The improvements are intended, in large part, to attract recruits. When Moos was the athletic director at Oregon he pioneered a facilities revolution, and the Ducks began to attract some of the most talented athletes in the country.
“We did the same stuff at Oregon, same blueprint. Parents fall in love with (WSU) because it’s clean, it’s safe, there are no freeways or drive-by shootings,” Moos said. “Well, if we could recruit the parents we’d be in the Rose Bowl every year, but the prospect is going, ‘Boy, this locker room isn’t as nice as Stanford’s, this weight room is nothing like Cal’s.’ Now we take a back seat to nobody.”
Football coach Mike Leach has an enormous corner office overlooking Martin Stadium on the top floor of the facility, complete with a bathroom and shower, kitchenette and conference room where he will conduct position meetings with the quarterbacks.
The building, which took 18 months to construct, cost just over $43 million, with taxes and furnishings pushing the total cost to near $61 million. It was designed by ALSC Architects, of Spokane.
The project was entirely financed through bonds, as was the recent addition of luxury seating at Martin Stadium and an upgrade to the press box. The debt service WSU will pay on those bonds is around $7 million a year, Moos said. The bonds also will pay for aesthetic upgrades to Martin Stadium, such as new field turf with the crimson end zones fans have long desired.
The Cougars are able to service those debts thanks to the Pac-12 television deal, now in its third year, which guarantees revenue split equally to each school. WSU athletics gets about $20 million a year.
Previously, the football team shared the facilities inside the Bohler Athletic Complex with the other WSU athletics programs. But in the new building the team will have its own dedicated weight room that is larger than the one previously shared by all Cougars sports.
“It’s really hard to believe unless you’ve really been a part of it, how much of a change this place has made,” linebacker Darryl Monroe said. “Where we are, from where we’ve come from, to where we’re going – it’s outrageous.”
While the football operations building will be almost entirely dedicated to the football program, other athletes will make use of the dining hall, which will be staffed by two chefs and a dozen other full-time employees.
The 6,528-square-foot training room will also be used by athletes from other sports, who will come to get their ankles taped as well as to use the underwater treadmill.
Everything in the brick, metal and glass building is designed for the comfort of abnormally large athletes. The 11,610-square-foot locker room is twice as large as the old one.
The extra space is necessary because of the deluxe size of the individual, ventilated lockers themselves, as well as the dedicated meeting space and a “plunge tub” in which the Cougars will take cold baths after games and practices.
“If I had seen that locker room (while being recruited), I would have committed on the spot,” quarterback Connor Halliday said.
The second floor is home to the weight room, which also hosts a nutrition and smoothie bar.
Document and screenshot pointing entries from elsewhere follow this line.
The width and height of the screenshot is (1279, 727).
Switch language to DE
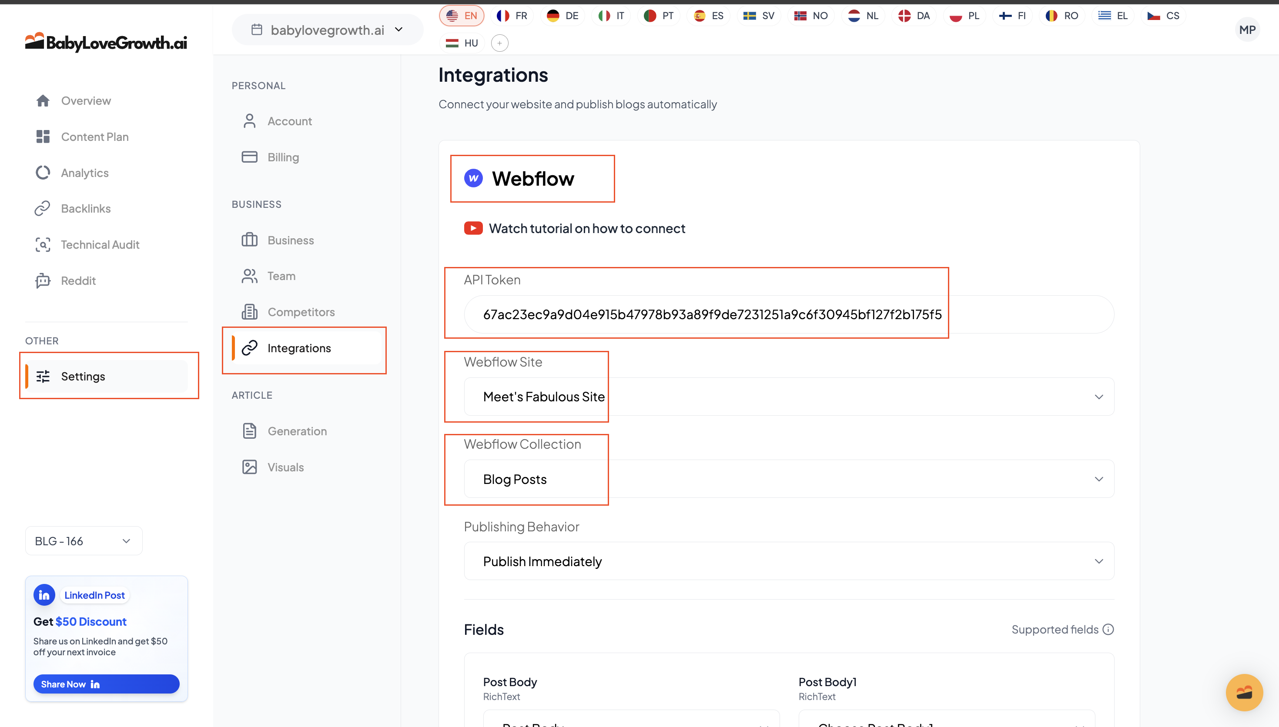point(563,16)
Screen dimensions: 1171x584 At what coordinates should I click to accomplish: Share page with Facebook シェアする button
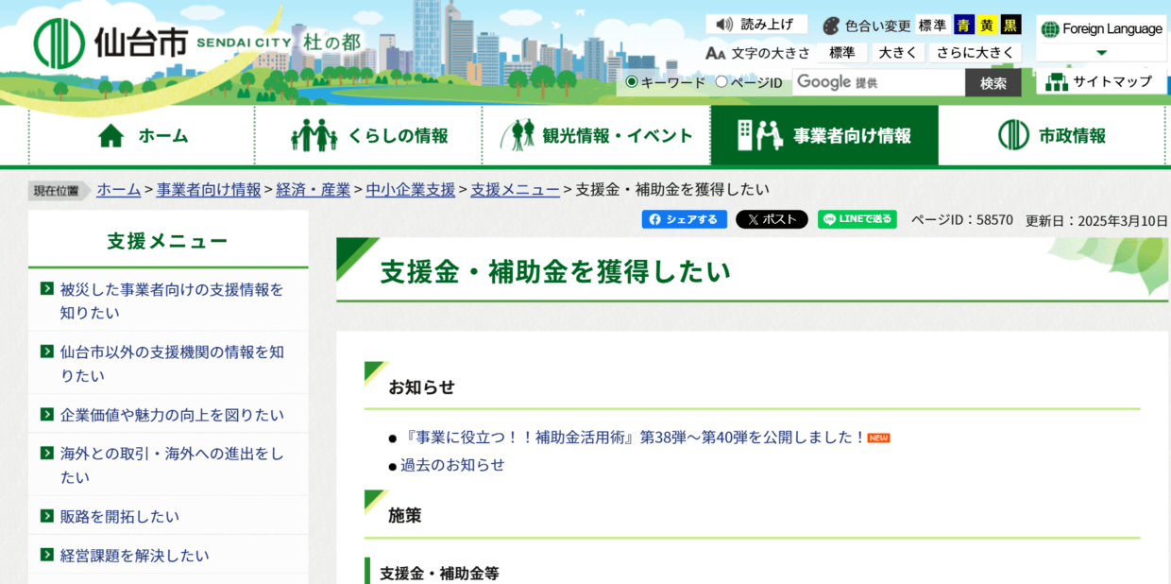pyautogui.click(x=685, y=219)
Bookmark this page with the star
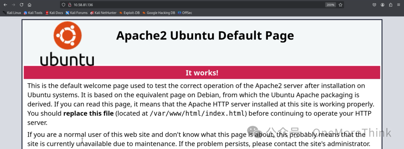This screenshot has width=404, height=149. pyautogui.click(x=340, y=5)

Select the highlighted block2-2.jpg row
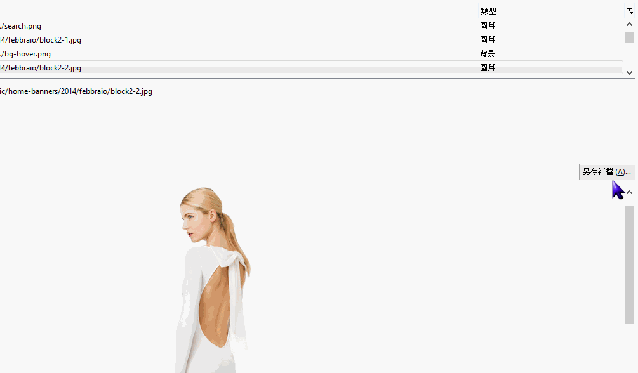[x=311, y=67]
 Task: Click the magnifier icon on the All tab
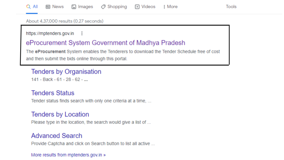[28, 7]
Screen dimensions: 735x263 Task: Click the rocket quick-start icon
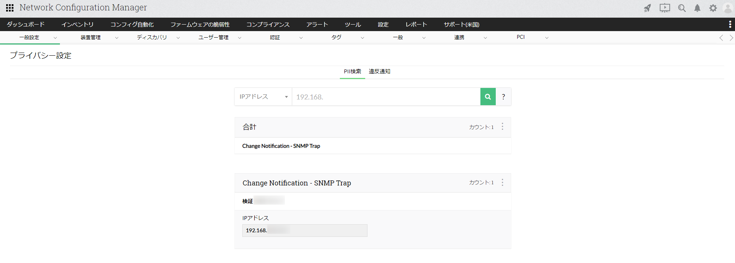point(647,8)
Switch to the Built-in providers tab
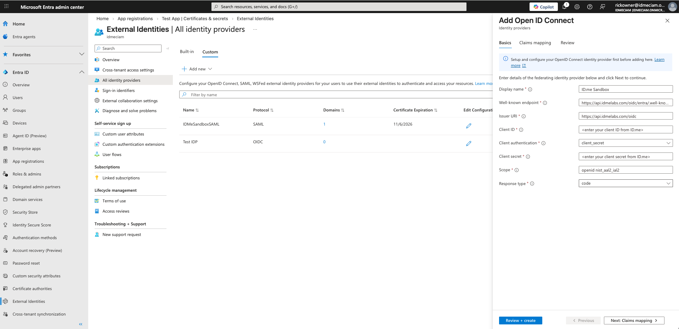 [x=187, y=52]
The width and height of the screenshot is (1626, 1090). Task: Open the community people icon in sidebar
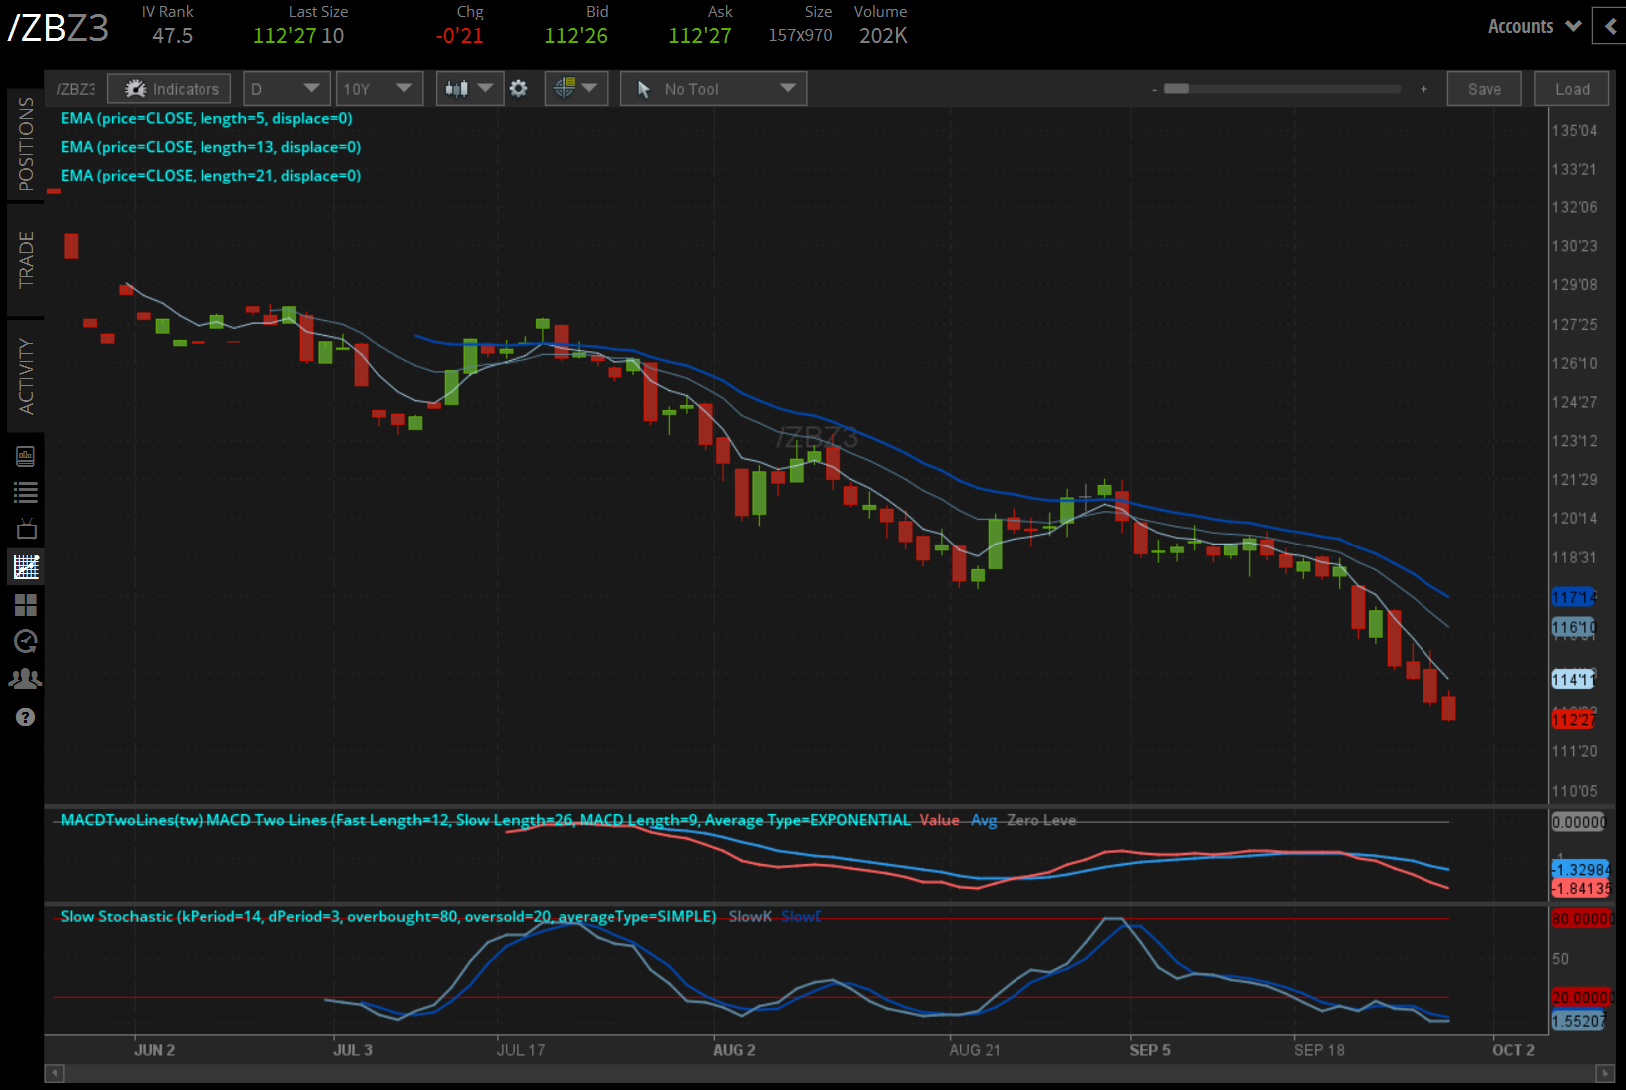[25, 678]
The building’s third floor holds a hall of fame and trophy area that will be accessible to the public and students, who must walk by on their way to class.
A 163-seat auditorium on the fourth floor has chairs designed to hold a 330-pound offensive lineman with ease.
The individual features were inspired by trips Moos and his staff took to view similar structures at Oklahoma State, Nebraska, Texas A&M, Texas Tech and Louisiana State.
“We cherry-picked the best features from each of those facilities, and that’s why I can safely say this is one of the best facilities in the country,” Moos said.
There are 49 flat-screen TVs in the facility and luxurious meeting rooms and coaches’ offices that look into Martin Stadium through walls entirely made of glass.
“You just have everything at your fingertips,” Halliday said. “The only way for you to not be successful when you have a building like this – it’s your own fault. We are now given every possible tool we could ever need.”